- **ZU ERLEDIGENDE AUFGABE 1**:
Welche Personengruppen hat die Neuzeit laut dem Textauszug über gedruckte Medien im Internetzeitalter bedeutungslos und arbeitslos gemacht? Zähle sie alle auf.
- **ZU ERLEDIGENDE AUFGABE 2**:
Warum sind nach dem Textauszug über gedruckte Medien im Internetzeitalter viele Biografien als Schund zu bezeichnen?
- **ZU ERLEDIGENDE AUFGABE 3**:
Setze den Textauszug über gedruckte Medien im Internetzeitalter im Anschluss an seinen letzten Satz fort.

- **TEXTAUSZUG**:

Das Anders - Becker - Bohlen - Syndrom.
Die Neuzeit, beginnend mit der Einrichtung des World Wide Web, hat so manchen Literaten, so einige Autoren und noch mehr Journalisten alsbald bedeutungslos - und arbeitslos gemacht. Da hilft kein großes Lamentieren: Wer aktuell, auf den Punkt genau und umfassend informiert werden möchte, der kommt nicht um die Nutzung des Internets herum. Wer allerdings das typische, leicht knisternde Geräusch, das beim Umschlagen einer Buchseite, eines Magazinblattes oder einer Seite eines sonstigen Druckwerks liebt, der kann die enorme Auswahl an elektronischen Medien nicht wirklich als Alternative anerkennen.
So wird denn das geschriebene und gedruckte Werk immer noch - insbesondere von den Angehörigen aus den Bevölkerungsgruppen 50 plus - gerne gelesen. Selbst dann noch, wenn es inzwischen massenhaft verramscht, nicht weniger Schwachsinn enthält als der virtuelle Konkurrent. Das Medium Buch muss sich auch in jene Kategorie einordnen lassen, wenn es ein Thema behandelt, das eigentlich niemanden wirklich interessiert.
Seit vielen Jahren hat die inflationäre Veröffentlichung von Biografien dazu geführt, dass viele dieser gedruckten Ergüsse als Schund zu bezeichnen sind. Schund deshalb, weil sie auf einem unterirdischen Niveau geschrieben sind.

- **GESPEICHERTE DATEN**:
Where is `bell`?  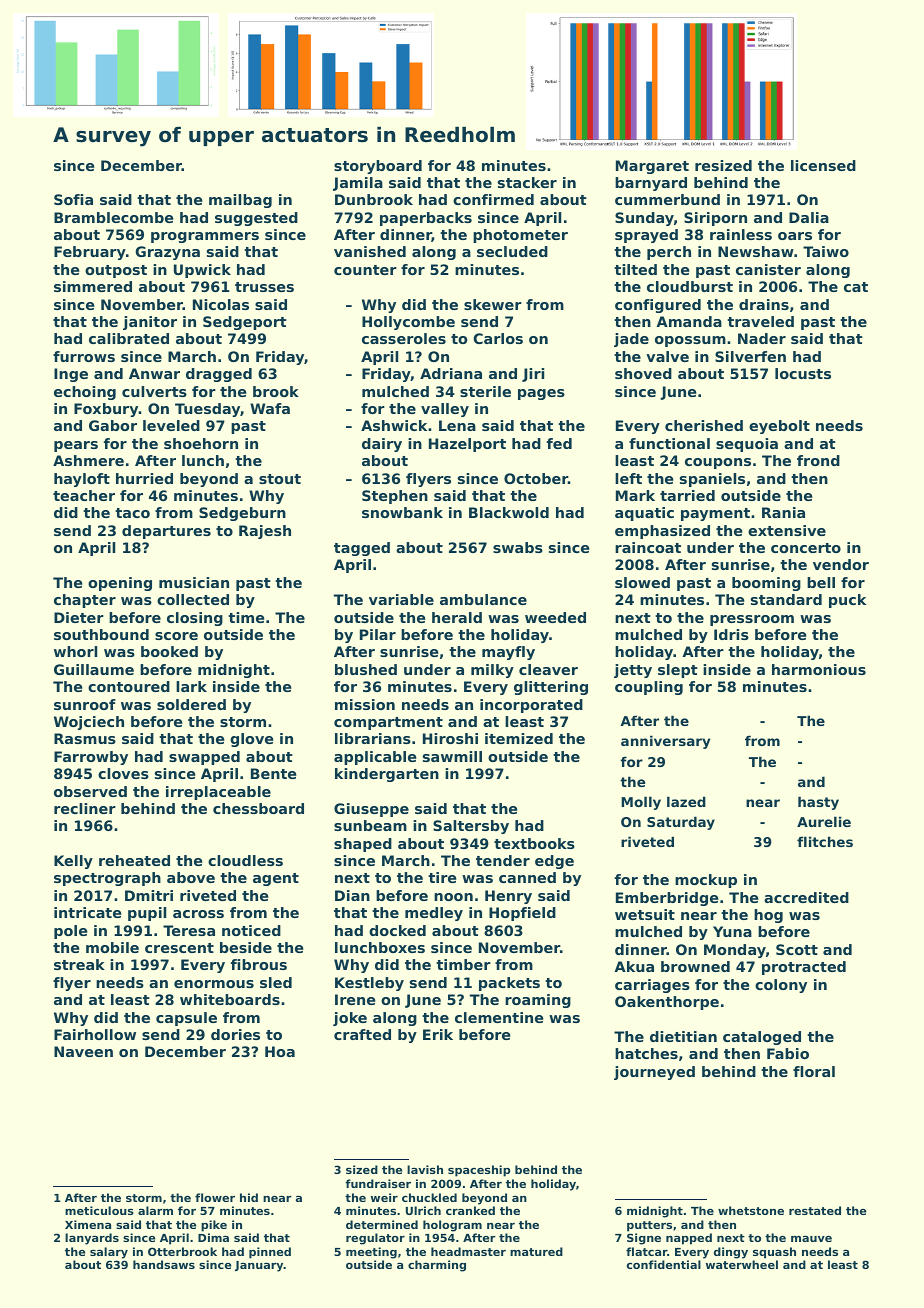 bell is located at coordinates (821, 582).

--

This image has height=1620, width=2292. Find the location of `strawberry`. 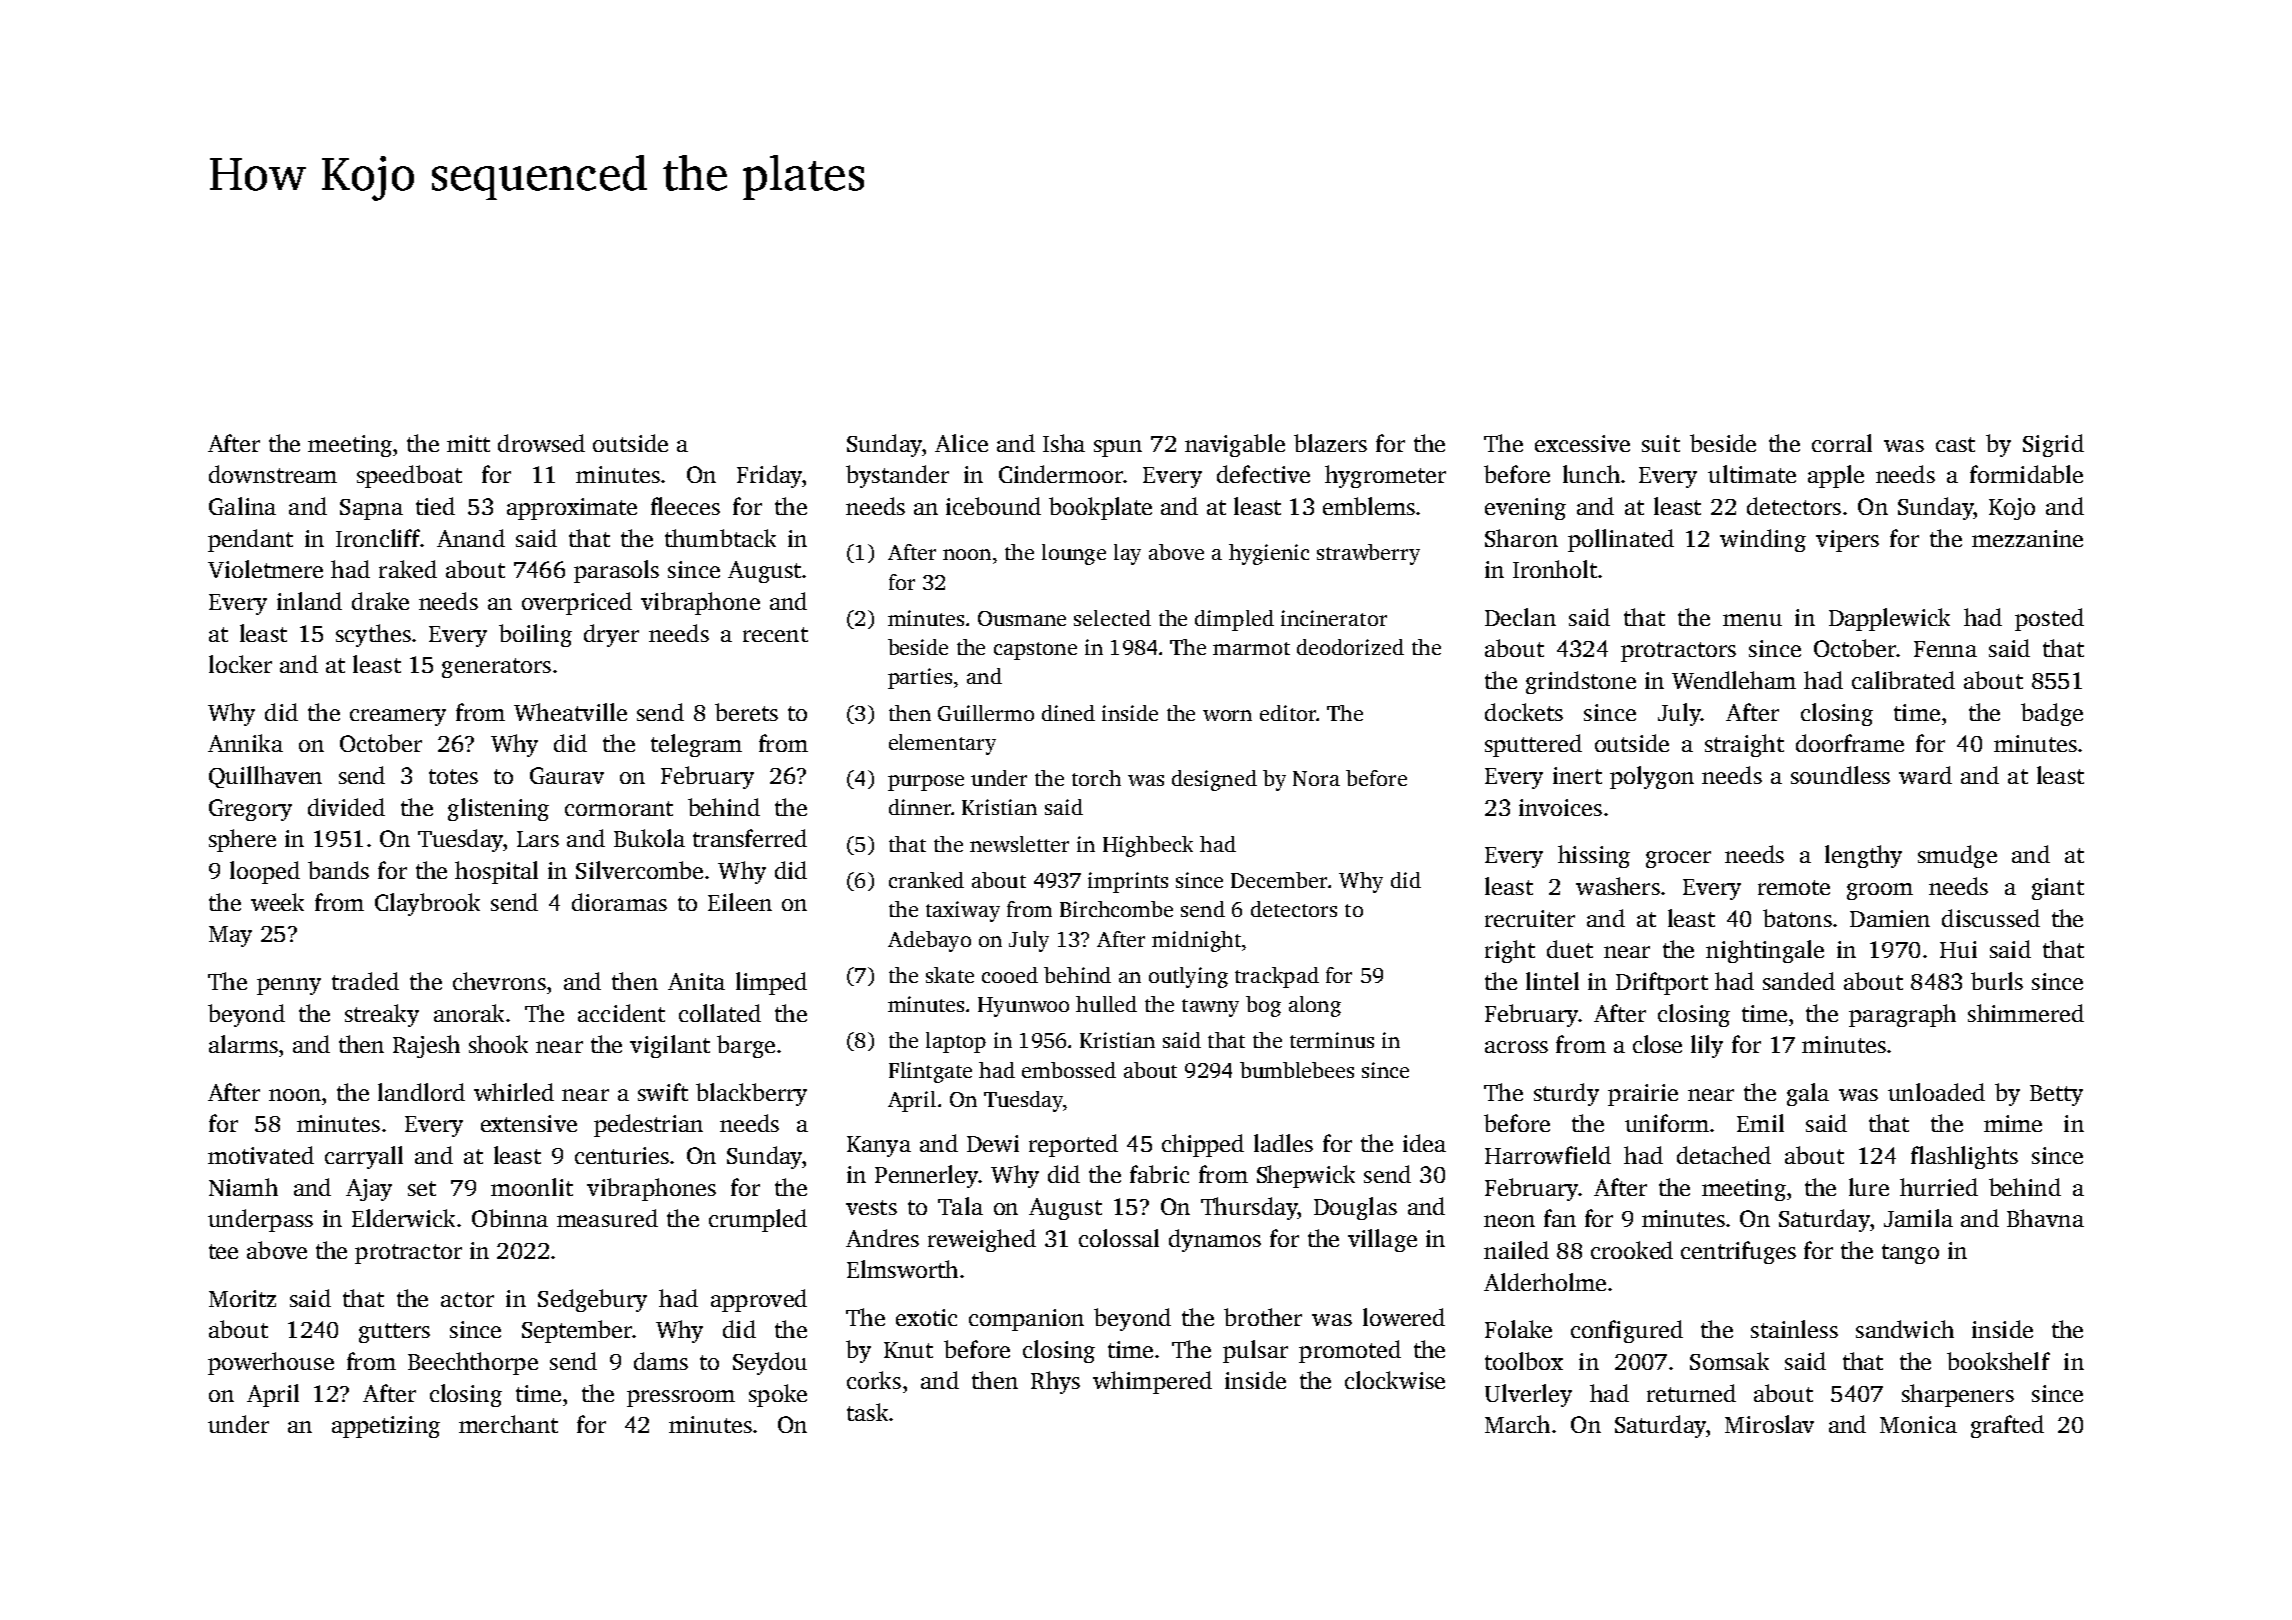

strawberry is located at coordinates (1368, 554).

- **ERGEBNIS 1**:
Literaten, Autoren und Journalisten

- **ERGEBNIS 2**:
Weil sie auf einem unterirdischen Niveau geschrieben sind.

- **ERGEBNIS 3**:
Nun, diese ficht die Buchverlage nicht an. Im Gegenteil, mit jenem Nonsens werden zunächst viele potenzielle Konsumenten angesprochen, denn die Gesellschaft lässt sich durchaus manipulieren, wenn es darum geht,mittels einer geschickten Vermarktungsstrategie, die eigenen Lebensinhalte als äußerst wichtige Erkenntnisse für andere Menschen zu verkaufen.
Auch hier gibt es drei klassische Eingruppierungen. Die der dieser Schrott völlig kalt lässt, weil sie gut klassige Literatur favorisieren; jene, die ansonsten kein Buch in die Hand nehmen würden, sich aber voyeuristsisch verhalten, weil es um das Leben eines vermeintlichen Promis geht, dass natürlich viel interessanter ist, als das eigene Dasein und die Kategorie der absoluten Nichtleser, denen selbst solcher Müll nicht von der Glotze weglocken kann.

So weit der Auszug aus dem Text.